Each record below needs to be copied out exactly as it stands.

Input material:
________________________

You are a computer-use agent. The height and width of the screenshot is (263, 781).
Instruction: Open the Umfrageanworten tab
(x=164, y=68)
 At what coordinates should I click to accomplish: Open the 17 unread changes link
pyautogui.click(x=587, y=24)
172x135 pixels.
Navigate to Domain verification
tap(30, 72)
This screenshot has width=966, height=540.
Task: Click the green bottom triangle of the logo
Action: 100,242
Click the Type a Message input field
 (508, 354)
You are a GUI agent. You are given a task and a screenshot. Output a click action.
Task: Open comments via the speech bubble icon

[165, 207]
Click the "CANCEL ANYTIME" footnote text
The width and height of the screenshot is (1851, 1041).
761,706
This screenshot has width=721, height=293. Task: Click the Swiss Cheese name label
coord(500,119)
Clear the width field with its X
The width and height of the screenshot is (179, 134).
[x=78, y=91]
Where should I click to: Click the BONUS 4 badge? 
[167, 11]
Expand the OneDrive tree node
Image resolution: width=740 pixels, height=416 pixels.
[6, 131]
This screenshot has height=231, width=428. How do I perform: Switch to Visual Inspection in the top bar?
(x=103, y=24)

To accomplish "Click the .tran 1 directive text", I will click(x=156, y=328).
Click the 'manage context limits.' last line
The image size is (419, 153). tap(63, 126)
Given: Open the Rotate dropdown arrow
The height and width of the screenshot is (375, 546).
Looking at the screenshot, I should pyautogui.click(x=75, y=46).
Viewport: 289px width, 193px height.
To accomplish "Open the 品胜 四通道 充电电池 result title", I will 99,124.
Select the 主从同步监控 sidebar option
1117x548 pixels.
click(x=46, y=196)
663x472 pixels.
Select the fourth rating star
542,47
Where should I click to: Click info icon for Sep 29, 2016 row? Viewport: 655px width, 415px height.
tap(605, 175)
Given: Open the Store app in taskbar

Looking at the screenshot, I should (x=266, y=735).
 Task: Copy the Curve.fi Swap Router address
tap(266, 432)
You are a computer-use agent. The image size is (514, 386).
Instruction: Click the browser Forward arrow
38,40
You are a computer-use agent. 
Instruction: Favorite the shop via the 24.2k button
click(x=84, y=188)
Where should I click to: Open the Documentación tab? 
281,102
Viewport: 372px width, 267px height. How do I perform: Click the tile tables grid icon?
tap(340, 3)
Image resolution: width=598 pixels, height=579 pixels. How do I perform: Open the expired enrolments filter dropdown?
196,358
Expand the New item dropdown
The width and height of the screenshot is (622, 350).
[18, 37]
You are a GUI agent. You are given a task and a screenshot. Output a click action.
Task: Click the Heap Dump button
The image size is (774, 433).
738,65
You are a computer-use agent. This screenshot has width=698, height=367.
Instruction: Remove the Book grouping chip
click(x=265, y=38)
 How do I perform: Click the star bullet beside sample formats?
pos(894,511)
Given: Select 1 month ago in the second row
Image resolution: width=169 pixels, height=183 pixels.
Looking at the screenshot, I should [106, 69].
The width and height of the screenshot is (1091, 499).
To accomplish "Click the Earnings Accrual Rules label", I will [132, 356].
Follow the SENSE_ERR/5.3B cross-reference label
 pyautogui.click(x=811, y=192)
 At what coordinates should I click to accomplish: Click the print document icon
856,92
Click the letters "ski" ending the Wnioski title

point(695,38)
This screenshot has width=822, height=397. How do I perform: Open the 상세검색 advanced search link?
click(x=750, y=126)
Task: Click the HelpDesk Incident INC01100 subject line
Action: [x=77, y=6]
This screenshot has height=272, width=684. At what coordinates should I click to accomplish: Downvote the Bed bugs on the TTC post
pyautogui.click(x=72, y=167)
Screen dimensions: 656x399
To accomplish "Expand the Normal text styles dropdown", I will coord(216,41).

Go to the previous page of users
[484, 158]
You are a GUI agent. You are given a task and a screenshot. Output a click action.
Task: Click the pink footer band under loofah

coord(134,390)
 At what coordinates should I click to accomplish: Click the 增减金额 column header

________________________

Solved problem:
You are a computer-use agent. The height and width of the screenshot is (263, 781).
Instruction: Open the Umfrageanworten tab
(x=164, y=68)
 At what coordinates should I click to accomplish: Open the 17 unread changes link
pyautogui.click(x=587, y=24)
172x135 pixels.
Navigate to Domain verification
tap(30, 72)
This screenshot has width=966, height=540.
Task: Click the green bottom triangle of the logo
Action: 100,242
Click the Type a Message input field
 (508, 354)
You are a GUI agent. You are given a task and a screenshot. Output a click action.
Task: Open comments via the speech bubble icon

[165, 207]
Click the "CANCEL ANYTIME" footnote text
The width and height of the screenshot is (1851, 1041).
761,706
This screenshot has width=721, height=293. Task: Click the Swiss Cheese name label
coord(500,119)
Clear the width field with its X
The width and height of the screenshot is (179, 134).
[x=78, y=91]
Where should I click to: Click the BONUS 4 badge? 
[167, 11]
Expand the OneDrive tree node
Image resolution: width=740 pixels, height=416 pixels.
[6, 131]
This screenshot has height=231, width=428. How do I perform: Switch to Visual Inspection in the top bar?
(x=103, y=24)

To accomplish "Click the .tran 1 directive text", I will click(x=156, y=328).
Click the 'manage context limits.' last line
The image size is (419, 153). tap(63, 126)
Given: Open the Rotate dropdown arrow
The height and width of the screenshot is (375, 546).
Looking at the screenshot, I should pyautogui.click(x=75, y=46).
Viewport: 289px width, 193px height.
To accomplish "Open the 品胜 四通道 充电电池 result title", I will 99,124.
Select the 主从同步监控 sidebar option
1117x548 pixels.
click(x=46, y=196)
663x472 pixels.
Select the fourth rating star
542,47
Where should I click to: Click info icon for Sep 29, 2016 row? Viewport: 655px width, 415px height.
tap(605, 175)
Given: Open the Store app in taskbar

Looking at the screenshot, I should (x=266, y=735).
 Task: Copy the Curve.fi Swap Router address
tap(266, 432)
You are a computer-use agent. The image size is (514, 386).
Instruction: Click the browser Forward arrow
38,40
You are a computer-use agent. 
Instruction: Favorite the shop via the 24.2k button
click(x=84, y=188)
Where should I click to: Open the Documentación tab? 
281,102
Viewport: 372px width, 267px height. How do I perform: Click the tile tables grid icon?
tap(340, 3)
Image resolution: width=598 pixels, height=579 pixels. How do I perform: Open the expired enrolments filter dropdown?
196,358
Expand the New item dropdown
The width and height of the screenshot is (622, 350).
[18, 37]
You are a GUI agent. You are given a task and a screenshot. Output a click action.
Task: Click the Heap Dump button
The image size is (774, 433).
738,65
You are a computer-use agent. This screenshot has width=698, height=367.
Instruction: Remove the Book grouping chip
click(x=265, y=38)
 How do I perform: Click the star bullet beside sample formats?
pos(894,511)
Given: Select 1 month ago in the second row
Image resolution: width=169 pixels, height=183 pixels.
Looking at the screenshot, I should [106, 69].
The width and height of the screenshot is (1091, 499).
To accomplish "Click the Earnings Accrual Rules label", I will [132, 356].
Follow the SENSE_ERR/5.3B cross-reference label
 pyautogui.click(x=811, y=192)
 At what coordinates should I click to accomplish: Click the print document icon
856,92
Click the letters "ski" ending the Wnioski title

point(695,38)
This screenshot has width=822, height=397. How do I perform: Open the 상세검색 advanced search link?
click(x=750, y=126)
Task: Click the HelpDesk Incident INC01100 subject line
Action: [x=77, y=6]
This screenshot has height=272, width=684. At what coordinates should I click to accomplish: Downvote the Bed bugs on the TTC post
pyautogui.click(x=72, y=167)
Screen dimensions: 656x399
To accomplish "Expand the Normal text styles dropdown", I will coord(216,41).

Go to the previous page of users
[484, 158]
You are a GUI agent. You are given a task and a screenshot. Output a click action.
Task: Click the pink footer band under loofah

coord(134,390)
 At what coordinates should I click to accomplish: Click the 增减金额 column header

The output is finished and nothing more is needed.